Stupid rain is washing away my soil on to the street. Just leveled out the yard last night and we had a nice rain this morning. Have areas that have washed on to the street. The yard has a slight slope to the street but its very gradual and not big. Suggestions on how to keep this from happening? I was going to get my seed down tonight or tomorrow but now i get to fix the lovely mess if it drys up enough. I will be covering with peat moss once I plant. Will this help some of it hold. Going to be tough not getting heavy rain for multiple weeks. I guess this is all part of the lovely renovation process. It's stressful!


----------



## Babameca (Jul 29, 2019)

@sheiraas Had same experience 2 years ago. Peat moss won't help. If you have PRG in the mix you should only hope for 2 weeks with no heavy rain or less. PRG picks up after 5-7 days and 2 weeks in is dense enough to reduce erosion.
M


----------



## Mattsbay_18 (Aug 3, 2018)

I used this for my renovation a few years ago. I put it around the perimeter of the yard, creating a barrier. Worked surprisingly well.

https://www.menards.com/main/outdoo...-control-blanket/040-2000/p-1444423565122.htm


----------



## sheiraas (Jun 6, 2019)

Thanks Mattsbay_18 I was actually stopping at menards after work to get my peat moss. I'll grab that erosion blanket and give it a shot. Geregelybg i was planning on doing and 80% KBG 20 PRG mix so hopefully that is enough to help. Now i get to go out in the street and scoop up my mess once it drys. At least i had not dropped my seed yet.


----------



## Suburban Jungle Life (Mar 1, 2018)

Did you use a roller? It helps pack it down and reduce runoff. Made a big difference for me. As for peat moss, it washes away pretty easily with rain unfortunately. I would use the roller after seeding and any amendments. Then add peat moss on top and hope for no rain or only drizzle.


----------



## sheiraas (Jun 6, 2019)

I did use a roller. The soil I got is very good sandy loam soil. Great to work with but also washes away pretty easy. I will make sure I roll the edges extra. THanks for the suggestion.


----------



## Iceman (Jul 5, 2018)

I used a product called M-Binder for my renovation last year per. This was recommended by @crunk and @pennstater2005. It worked great for me. It's a little tough to get it out of the spreader, but it works great over peat moss. You can get it from amazon.


----------



## pennstater2005 (Jul 17, 2017)

Iceman said:


> I used a product called M-Binder for my renovation last year per. This was recommended by @crunk and @pennstater2005. It worked great for me. It's a little tough to get it out of the spreader, but it works great over peat moss. You can get it from amazon.

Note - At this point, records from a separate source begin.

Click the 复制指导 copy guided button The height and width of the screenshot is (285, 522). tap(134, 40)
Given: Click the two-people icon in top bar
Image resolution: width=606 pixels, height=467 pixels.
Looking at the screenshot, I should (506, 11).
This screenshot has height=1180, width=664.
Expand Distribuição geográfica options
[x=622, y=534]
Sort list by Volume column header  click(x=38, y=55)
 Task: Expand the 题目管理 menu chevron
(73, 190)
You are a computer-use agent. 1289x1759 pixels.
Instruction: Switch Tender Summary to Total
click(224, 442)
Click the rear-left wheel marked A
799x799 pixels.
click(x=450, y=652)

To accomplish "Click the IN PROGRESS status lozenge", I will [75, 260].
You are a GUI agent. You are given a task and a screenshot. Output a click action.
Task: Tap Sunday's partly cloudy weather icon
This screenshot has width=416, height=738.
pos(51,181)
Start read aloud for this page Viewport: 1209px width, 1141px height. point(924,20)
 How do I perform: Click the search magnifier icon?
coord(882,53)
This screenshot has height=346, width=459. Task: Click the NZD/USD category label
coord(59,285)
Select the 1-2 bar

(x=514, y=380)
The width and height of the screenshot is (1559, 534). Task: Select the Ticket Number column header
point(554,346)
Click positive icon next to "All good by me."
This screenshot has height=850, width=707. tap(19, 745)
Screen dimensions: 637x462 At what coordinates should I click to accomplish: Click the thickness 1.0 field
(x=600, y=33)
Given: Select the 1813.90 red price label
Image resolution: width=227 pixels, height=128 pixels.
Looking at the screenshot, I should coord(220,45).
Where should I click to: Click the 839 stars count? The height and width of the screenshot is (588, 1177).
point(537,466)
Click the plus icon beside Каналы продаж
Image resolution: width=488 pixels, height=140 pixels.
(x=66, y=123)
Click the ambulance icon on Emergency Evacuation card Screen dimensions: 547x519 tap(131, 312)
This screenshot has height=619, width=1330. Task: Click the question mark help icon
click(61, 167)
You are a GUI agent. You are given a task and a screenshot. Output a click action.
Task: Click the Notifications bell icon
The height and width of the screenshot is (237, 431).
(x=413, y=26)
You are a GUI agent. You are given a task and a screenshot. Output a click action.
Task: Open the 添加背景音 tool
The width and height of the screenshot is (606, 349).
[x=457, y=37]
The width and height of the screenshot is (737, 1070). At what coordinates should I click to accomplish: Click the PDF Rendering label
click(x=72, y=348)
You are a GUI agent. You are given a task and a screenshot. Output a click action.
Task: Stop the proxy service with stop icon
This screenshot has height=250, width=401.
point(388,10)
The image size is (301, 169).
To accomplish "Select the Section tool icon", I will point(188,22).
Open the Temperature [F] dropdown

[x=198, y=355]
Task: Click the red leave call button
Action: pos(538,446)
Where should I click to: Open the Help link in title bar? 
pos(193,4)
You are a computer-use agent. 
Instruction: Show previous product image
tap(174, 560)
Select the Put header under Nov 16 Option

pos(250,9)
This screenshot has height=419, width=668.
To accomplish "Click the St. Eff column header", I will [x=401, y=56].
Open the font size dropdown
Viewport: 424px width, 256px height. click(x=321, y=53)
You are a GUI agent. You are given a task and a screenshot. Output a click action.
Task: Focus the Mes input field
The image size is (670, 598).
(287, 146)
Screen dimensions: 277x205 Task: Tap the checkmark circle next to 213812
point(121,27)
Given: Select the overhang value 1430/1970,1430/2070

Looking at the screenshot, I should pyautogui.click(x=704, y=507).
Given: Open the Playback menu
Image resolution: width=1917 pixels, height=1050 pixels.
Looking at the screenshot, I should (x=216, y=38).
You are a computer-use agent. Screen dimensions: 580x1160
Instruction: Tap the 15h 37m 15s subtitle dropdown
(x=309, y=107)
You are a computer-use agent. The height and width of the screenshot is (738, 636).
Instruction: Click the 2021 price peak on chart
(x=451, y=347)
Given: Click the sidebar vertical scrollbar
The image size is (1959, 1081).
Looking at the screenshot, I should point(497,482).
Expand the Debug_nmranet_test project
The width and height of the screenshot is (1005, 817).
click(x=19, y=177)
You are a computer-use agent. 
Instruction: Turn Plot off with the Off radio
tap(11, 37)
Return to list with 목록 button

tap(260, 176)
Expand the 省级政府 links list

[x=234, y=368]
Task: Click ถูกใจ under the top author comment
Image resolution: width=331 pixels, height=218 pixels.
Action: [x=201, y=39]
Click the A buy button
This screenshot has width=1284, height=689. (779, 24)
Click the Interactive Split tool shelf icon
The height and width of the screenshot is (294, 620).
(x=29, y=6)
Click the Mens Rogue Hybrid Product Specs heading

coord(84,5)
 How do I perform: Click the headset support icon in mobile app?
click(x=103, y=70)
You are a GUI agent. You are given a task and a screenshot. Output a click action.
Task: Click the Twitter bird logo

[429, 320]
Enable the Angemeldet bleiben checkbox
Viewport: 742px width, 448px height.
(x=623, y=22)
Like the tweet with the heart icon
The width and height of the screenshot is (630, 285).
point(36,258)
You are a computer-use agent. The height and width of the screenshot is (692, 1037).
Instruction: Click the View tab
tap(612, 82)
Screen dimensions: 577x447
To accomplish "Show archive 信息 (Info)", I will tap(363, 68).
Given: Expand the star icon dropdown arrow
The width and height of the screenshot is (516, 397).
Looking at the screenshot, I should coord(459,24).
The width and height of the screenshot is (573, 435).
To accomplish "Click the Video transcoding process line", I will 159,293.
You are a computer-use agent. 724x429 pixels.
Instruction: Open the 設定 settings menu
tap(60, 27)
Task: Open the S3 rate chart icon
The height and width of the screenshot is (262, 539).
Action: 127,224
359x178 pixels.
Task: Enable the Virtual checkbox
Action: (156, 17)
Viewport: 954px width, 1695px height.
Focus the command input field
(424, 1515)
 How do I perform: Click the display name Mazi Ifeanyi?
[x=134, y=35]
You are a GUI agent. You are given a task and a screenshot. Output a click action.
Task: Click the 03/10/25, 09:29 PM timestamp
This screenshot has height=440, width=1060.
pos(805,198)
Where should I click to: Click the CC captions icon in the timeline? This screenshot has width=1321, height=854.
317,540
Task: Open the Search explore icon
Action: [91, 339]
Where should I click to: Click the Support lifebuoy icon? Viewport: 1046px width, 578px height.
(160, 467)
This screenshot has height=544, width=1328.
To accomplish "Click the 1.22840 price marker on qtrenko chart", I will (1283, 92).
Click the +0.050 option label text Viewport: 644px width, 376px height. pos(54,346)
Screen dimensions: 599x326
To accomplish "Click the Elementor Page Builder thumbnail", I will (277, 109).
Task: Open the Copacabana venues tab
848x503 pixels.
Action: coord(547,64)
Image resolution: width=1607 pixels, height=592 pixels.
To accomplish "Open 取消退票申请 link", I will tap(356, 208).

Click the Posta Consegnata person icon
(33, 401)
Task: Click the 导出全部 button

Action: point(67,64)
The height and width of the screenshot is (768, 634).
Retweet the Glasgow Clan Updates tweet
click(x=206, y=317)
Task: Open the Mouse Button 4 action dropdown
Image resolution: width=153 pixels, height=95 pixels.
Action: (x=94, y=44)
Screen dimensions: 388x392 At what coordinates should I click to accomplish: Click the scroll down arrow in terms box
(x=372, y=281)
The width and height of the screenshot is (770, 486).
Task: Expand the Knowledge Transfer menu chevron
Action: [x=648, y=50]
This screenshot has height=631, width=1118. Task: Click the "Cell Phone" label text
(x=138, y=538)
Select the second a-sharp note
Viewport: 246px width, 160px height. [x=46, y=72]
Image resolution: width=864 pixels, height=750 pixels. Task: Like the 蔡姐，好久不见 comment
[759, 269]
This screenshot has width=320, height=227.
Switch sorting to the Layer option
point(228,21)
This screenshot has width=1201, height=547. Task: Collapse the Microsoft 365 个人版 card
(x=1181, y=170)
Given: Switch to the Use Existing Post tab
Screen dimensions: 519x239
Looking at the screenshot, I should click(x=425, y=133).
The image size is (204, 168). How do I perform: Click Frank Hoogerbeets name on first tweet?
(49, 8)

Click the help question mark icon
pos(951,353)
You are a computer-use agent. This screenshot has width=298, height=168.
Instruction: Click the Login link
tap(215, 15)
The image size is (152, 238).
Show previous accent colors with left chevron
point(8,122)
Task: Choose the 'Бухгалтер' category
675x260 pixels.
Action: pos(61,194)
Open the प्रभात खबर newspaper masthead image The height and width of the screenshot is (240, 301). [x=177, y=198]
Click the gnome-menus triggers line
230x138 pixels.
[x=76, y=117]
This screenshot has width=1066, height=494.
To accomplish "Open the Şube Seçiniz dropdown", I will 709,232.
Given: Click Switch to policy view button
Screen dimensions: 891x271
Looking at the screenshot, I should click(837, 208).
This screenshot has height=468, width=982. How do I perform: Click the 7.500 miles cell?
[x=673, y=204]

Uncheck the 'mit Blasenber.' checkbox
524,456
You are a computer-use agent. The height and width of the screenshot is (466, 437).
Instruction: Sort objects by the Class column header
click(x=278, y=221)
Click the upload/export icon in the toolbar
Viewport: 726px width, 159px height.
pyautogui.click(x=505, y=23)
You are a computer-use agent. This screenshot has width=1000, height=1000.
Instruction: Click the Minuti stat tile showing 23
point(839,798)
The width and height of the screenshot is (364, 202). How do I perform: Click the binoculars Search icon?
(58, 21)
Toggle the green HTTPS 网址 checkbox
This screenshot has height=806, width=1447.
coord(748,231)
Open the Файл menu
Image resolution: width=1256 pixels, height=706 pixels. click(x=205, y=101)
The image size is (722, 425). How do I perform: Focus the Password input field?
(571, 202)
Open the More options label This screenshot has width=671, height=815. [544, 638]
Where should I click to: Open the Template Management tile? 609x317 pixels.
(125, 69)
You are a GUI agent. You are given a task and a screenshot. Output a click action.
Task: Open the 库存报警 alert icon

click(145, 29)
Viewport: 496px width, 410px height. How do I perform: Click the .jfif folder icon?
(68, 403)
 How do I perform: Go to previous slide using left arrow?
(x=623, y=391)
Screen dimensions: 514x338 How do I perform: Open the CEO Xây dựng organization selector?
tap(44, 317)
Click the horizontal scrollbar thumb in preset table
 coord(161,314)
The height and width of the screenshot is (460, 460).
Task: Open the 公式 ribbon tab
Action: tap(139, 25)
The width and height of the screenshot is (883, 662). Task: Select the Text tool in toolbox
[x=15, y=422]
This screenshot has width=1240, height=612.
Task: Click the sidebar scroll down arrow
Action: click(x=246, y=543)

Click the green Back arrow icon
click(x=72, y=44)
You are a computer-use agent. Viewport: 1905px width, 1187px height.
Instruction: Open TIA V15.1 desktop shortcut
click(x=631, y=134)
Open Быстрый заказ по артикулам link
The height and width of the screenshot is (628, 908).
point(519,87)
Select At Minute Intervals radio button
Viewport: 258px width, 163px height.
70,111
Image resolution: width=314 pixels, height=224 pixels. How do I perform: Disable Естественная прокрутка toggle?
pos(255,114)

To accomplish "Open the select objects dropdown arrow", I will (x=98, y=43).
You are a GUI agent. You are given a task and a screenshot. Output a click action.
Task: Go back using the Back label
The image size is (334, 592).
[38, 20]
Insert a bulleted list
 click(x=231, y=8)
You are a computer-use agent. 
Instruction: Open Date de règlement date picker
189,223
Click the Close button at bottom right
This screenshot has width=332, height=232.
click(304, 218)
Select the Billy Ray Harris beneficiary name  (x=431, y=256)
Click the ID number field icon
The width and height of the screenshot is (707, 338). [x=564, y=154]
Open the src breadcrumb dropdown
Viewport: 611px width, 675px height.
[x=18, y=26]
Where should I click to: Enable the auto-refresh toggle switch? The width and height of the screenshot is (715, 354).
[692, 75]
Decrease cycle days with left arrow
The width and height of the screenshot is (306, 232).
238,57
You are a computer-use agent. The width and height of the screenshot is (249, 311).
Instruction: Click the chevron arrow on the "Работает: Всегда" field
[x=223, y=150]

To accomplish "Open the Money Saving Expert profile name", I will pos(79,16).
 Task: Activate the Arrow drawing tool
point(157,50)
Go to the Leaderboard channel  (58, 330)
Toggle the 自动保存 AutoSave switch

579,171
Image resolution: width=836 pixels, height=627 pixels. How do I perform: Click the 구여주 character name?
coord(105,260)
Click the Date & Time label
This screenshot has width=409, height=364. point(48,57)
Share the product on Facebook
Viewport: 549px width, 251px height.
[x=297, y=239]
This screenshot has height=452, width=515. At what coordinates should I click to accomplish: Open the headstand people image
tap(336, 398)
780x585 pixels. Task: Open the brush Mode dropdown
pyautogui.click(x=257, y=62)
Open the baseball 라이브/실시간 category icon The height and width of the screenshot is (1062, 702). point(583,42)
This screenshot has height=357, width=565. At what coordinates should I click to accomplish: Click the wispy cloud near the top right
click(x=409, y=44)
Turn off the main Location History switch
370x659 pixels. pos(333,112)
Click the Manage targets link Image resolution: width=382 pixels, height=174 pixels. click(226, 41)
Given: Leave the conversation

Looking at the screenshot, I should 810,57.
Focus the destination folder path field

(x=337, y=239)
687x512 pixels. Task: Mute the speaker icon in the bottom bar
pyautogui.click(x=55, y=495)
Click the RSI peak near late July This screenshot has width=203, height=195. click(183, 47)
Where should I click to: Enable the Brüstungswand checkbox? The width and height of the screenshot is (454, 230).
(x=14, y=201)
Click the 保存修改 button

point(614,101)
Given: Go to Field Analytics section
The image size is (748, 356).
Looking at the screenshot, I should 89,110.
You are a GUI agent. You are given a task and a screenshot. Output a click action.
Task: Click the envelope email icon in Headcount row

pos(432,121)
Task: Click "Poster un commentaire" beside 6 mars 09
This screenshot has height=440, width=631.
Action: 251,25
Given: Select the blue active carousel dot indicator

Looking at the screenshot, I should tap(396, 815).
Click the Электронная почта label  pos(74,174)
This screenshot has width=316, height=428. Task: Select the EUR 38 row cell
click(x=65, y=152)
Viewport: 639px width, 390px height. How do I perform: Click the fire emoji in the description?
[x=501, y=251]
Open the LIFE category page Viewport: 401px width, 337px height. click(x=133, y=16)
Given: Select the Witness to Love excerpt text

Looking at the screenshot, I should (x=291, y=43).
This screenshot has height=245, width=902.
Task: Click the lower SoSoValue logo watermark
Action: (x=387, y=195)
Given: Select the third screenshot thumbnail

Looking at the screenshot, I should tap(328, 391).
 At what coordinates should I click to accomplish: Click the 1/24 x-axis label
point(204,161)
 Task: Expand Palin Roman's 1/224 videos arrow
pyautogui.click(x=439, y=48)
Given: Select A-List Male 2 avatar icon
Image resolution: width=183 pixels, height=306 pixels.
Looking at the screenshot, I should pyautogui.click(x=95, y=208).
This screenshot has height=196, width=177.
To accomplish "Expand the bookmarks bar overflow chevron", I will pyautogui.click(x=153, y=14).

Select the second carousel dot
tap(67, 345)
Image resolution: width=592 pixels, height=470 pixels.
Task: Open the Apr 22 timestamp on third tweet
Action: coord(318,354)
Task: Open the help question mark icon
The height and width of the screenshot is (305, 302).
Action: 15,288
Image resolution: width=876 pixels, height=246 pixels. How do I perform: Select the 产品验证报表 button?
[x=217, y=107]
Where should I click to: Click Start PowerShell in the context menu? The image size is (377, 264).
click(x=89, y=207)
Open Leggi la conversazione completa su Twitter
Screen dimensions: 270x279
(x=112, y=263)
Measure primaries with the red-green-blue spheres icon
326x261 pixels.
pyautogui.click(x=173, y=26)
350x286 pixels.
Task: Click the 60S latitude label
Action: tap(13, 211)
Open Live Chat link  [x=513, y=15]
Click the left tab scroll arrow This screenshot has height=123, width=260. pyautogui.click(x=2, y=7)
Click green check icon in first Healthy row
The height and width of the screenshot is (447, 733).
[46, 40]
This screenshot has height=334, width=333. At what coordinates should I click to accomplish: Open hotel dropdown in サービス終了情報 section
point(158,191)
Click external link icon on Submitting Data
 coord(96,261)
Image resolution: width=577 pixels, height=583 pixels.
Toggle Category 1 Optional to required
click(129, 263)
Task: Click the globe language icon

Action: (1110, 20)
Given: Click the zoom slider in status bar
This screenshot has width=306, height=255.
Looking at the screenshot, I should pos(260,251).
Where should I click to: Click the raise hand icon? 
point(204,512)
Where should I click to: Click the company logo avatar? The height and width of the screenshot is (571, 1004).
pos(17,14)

Regarding the m binder.....After contacting the folks at Nature Seed they noted that most folks apply it to the seed directly then peat on top. I think I'm going to try it this year but save a little for the peat as well.


----------



## Suburban Jungle Life (Mar 1, 2018)

sheiraas said:


> I did use a roller. The soil I got is very good sandy loam soil. Great to work with but also washes away pretty easy. I will make sure I roll the edges extra. THanks for the suggestion.


Probably the difference in soil type then. Well, if you are using PRG, it will germinate in 2-3 days so I guess watch the weather and when you have a few days of no rain, hurry and put your soil back and seed. Though, if you get a big soaker rain, new grass doesn't have large roots and may wash away the germinated grass too... Once it grows to a couple inches, it should be ok so maybe a week.


----------



## g-man (Jun 15, 2017)

I used a tackifier last year and multiple washouts. The tackifie helps on a short rain, but not a heavy downpour. It is just part of the reno risk.


----------